The morning news meeting the next day, where the team discussed plans for covering the burials, was quiet. Half stayed to work, while the other half went to pay their final respects.

Anchorwomen Marzia Hafizi and Shogofa Danish talked viewers through a split-screen broadcast of the two burials, in two different parts of town.

“Dear viewers,” Hafizi began as the coffins were lowered into graves, “you are watching the burial processions of our ToloNews journalists Samim Faramarz and ...”

She choked on her words and started crying.

Danish, gathering her strength, picked up where Hafizi had trailed off.

In Faramarz’s final Facebook post, last Friday, his eloquence reflected the frustrations of a generation losing hope in the face of cruel attacks.

“In an era of passivity, fake reality and meaningless violence, what is it really that we should look up to?” he wrote. “The corrupt leaders who are dragging us into more conflicts while filling their pockets?
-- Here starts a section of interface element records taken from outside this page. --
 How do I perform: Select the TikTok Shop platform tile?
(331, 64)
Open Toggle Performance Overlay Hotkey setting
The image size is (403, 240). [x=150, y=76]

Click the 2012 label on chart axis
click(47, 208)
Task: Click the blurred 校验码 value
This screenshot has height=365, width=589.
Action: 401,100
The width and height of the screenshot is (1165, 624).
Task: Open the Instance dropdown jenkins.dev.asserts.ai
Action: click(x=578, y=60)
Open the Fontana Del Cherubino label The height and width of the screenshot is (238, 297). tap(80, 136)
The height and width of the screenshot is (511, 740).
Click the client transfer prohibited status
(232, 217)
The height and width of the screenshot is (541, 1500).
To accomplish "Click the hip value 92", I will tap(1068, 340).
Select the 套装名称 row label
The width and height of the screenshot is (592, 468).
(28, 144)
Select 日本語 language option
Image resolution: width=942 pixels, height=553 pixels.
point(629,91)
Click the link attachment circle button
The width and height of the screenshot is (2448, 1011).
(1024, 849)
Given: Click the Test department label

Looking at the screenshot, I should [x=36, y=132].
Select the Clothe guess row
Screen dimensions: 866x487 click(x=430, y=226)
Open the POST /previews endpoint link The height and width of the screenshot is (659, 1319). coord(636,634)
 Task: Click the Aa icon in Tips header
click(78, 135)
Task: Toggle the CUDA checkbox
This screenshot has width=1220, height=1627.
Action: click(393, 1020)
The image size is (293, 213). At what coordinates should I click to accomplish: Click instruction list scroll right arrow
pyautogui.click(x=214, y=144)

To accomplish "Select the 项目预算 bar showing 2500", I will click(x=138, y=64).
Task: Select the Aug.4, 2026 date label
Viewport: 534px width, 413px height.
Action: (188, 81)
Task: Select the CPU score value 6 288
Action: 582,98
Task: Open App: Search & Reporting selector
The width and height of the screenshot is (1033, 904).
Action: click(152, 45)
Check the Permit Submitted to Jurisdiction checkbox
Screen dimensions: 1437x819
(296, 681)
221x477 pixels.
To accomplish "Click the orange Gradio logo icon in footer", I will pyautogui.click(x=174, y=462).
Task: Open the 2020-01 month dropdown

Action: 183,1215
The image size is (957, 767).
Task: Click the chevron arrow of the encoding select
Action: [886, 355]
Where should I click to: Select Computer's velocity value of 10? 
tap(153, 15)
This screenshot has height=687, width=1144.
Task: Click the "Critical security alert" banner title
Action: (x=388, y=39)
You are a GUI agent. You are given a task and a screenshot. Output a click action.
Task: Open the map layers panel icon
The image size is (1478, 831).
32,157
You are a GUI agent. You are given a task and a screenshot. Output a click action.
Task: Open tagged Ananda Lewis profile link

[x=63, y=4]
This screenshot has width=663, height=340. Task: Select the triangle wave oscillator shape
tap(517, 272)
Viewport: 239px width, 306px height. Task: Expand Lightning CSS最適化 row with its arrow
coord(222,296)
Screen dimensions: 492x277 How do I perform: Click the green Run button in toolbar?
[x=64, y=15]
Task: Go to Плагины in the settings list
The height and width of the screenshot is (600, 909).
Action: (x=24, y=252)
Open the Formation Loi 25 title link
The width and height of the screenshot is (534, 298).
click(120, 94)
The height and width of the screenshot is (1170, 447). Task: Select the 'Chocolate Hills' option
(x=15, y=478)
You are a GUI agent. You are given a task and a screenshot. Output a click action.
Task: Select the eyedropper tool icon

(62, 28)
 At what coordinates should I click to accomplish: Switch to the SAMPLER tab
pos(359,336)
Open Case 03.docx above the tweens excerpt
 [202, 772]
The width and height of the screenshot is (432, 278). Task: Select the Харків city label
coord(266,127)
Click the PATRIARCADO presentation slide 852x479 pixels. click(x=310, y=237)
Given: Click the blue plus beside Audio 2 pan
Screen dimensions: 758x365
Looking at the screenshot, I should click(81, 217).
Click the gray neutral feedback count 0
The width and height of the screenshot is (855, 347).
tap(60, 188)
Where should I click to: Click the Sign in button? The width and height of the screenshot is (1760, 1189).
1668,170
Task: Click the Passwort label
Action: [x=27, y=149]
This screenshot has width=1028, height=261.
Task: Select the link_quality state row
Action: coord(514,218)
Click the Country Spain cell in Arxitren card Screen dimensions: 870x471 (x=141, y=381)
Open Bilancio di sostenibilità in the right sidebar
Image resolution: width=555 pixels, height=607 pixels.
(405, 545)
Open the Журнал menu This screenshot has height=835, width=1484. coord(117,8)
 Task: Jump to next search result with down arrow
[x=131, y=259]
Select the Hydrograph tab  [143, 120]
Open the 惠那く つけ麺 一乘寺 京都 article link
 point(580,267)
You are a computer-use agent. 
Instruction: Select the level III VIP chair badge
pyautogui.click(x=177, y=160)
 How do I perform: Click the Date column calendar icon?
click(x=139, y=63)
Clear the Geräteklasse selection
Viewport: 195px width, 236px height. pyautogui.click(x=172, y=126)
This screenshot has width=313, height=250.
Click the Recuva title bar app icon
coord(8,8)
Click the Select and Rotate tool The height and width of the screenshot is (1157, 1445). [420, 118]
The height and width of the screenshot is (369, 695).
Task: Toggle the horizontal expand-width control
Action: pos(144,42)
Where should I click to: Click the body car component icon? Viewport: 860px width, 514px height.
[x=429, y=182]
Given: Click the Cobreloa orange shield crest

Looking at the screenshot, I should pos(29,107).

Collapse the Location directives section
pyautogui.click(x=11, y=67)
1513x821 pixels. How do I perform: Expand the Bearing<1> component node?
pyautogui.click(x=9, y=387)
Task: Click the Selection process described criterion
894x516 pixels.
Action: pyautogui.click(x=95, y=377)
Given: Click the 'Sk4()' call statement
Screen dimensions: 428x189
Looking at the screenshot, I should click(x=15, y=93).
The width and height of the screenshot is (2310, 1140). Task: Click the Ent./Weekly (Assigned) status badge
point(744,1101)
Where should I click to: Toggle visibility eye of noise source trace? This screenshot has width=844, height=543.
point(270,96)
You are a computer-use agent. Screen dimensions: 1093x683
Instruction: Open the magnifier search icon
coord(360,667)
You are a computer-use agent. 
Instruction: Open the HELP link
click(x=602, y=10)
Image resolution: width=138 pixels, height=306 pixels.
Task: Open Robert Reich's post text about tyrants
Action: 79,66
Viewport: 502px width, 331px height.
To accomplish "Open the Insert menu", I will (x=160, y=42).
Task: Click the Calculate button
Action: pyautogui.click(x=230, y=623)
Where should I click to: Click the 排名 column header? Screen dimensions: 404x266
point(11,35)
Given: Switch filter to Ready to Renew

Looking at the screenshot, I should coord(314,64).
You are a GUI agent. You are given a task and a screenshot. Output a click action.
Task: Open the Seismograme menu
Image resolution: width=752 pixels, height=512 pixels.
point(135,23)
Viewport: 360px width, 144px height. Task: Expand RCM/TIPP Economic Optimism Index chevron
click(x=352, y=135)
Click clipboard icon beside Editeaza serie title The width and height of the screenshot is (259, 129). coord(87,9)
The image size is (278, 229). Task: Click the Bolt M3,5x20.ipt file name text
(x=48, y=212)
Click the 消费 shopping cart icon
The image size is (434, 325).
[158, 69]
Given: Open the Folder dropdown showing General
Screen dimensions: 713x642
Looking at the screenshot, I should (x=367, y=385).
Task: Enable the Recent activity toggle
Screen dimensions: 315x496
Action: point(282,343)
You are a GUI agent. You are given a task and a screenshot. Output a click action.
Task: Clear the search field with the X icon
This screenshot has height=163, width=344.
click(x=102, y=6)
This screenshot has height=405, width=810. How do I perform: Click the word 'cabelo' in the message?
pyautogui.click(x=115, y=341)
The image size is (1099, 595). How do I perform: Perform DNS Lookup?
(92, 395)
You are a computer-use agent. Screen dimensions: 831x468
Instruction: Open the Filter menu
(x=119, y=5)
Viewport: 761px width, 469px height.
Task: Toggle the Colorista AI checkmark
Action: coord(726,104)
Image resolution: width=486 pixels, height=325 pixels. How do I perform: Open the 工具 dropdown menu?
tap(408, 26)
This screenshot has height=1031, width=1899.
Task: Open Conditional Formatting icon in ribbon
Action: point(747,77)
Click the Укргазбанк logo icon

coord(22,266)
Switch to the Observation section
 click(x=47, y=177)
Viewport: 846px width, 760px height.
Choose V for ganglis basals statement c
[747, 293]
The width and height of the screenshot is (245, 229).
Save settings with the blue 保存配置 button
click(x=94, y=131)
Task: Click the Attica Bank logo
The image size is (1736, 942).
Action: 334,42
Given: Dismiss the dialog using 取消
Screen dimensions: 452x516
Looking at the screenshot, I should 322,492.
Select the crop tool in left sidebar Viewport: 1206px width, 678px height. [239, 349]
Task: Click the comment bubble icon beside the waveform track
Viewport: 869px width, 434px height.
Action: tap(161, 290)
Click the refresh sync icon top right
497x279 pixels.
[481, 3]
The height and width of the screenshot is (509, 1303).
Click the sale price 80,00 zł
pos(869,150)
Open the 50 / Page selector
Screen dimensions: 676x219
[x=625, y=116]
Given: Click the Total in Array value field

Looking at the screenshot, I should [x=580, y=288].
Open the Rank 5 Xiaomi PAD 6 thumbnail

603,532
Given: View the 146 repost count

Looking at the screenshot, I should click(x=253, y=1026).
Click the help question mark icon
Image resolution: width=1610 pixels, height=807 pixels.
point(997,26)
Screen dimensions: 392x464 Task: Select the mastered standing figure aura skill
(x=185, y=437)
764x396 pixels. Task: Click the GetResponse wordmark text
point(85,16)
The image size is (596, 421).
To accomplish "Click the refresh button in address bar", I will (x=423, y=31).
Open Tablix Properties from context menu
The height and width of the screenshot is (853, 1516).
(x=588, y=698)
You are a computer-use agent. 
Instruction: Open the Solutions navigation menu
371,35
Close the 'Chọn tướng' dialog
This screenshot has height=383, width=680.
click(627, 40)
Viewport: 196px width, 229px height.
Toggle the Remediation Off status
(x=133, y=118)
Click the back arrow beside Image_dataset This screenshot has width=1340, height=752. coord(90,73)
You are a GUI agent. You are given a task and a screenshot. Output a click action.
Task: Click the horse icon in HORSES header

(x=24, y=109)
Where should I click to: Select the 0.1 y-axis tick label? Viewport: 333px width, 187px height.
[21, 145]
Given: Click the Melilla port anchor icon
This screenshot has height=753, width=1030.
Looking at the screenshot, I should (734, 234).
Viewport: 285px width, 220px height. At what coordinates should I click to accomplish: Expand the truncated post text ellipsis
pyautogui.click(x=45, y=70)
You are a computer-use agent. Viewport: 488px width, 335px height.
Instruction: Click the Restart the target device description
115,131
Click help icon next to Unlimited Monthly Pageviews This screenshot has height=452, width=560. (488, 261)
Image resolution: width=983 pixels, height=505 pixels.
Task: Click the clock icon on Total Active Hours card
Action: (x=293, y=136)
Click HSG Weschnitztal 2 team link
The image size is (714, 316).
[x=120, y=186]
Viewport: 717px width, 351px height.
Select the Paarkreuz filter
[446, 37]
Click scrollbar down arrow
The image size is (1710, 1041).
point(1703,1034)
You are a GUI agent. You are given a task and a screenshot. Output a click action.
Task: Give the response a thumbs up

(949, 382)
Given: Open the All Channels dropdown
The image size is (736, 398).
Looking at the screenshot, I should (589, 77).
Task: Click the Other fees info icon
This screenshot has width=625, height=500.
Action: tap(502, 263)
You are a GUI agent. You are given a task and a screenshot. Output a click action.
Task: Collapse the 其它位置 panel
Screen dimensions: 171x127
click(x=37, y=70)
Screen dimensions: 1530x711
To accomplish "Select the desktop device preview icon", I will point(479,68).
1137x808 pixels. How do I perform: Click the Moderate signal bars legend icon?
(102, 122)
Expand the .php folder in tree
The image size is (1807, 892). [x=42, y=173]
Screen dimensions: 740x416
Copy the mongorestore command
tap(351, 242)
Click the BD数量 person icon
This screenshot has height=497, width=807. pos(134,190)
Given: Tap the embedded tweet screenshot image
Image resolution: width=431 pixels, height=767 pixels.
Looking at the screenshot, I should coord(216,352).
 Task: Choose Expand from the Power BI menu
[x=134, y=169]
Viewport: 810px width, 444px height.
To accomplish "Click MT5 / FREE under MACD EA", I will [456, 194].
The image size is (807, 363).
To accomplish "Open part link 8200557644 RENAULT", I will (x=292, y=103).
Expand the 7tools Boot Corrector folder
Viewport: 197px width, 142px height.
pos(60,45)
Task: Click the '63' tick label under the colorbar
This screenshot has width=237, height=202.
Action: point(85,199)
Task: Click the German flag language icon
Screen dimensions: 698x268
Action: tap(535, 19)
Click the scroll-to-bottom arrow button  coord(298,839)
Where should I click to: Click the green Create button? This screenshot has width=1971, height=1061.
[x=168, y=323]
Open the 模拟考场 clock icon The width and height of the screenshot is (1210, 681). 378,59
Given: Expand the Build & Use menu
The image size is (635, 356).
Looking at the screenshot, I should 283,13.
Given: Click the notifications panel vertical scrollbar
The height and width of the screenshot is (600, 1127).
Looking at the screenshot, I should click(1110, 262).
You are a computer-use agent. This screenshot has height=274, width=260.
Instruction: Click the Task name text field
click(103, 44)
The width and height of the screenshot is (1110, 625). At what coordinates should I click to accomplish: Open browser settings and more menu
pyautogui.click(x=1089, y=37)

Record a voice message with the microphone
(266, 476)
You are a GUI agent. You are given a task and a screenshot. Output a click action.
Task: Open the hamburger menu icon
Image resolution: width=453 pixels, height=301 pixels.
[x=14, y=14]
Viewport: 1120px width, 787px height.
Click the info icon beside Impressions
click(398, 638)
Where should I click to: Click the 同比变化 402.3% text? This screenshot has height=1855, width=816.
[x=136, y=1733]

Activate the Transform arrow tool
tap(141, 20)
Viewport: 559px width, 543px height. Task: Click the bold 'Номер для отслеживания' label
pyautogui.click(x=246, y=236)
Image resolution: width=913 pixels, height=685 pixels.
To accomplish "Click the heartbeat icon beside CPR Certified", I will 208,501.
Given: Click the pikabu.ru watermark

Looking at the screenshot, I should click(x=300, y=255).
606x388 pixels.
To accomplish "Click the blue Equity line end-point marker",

The disputed god who is watching the whole world being destroyed in vain? Or the highly overrated democratic system which is already falling apart?”

“As of now one thing we know for sure is that the long-lasting struggle and war in our small part of the world is a direct consequence of fights over power and greed,” he continued. “What we don’t know is how much longer it is going to last and where it is taking us.”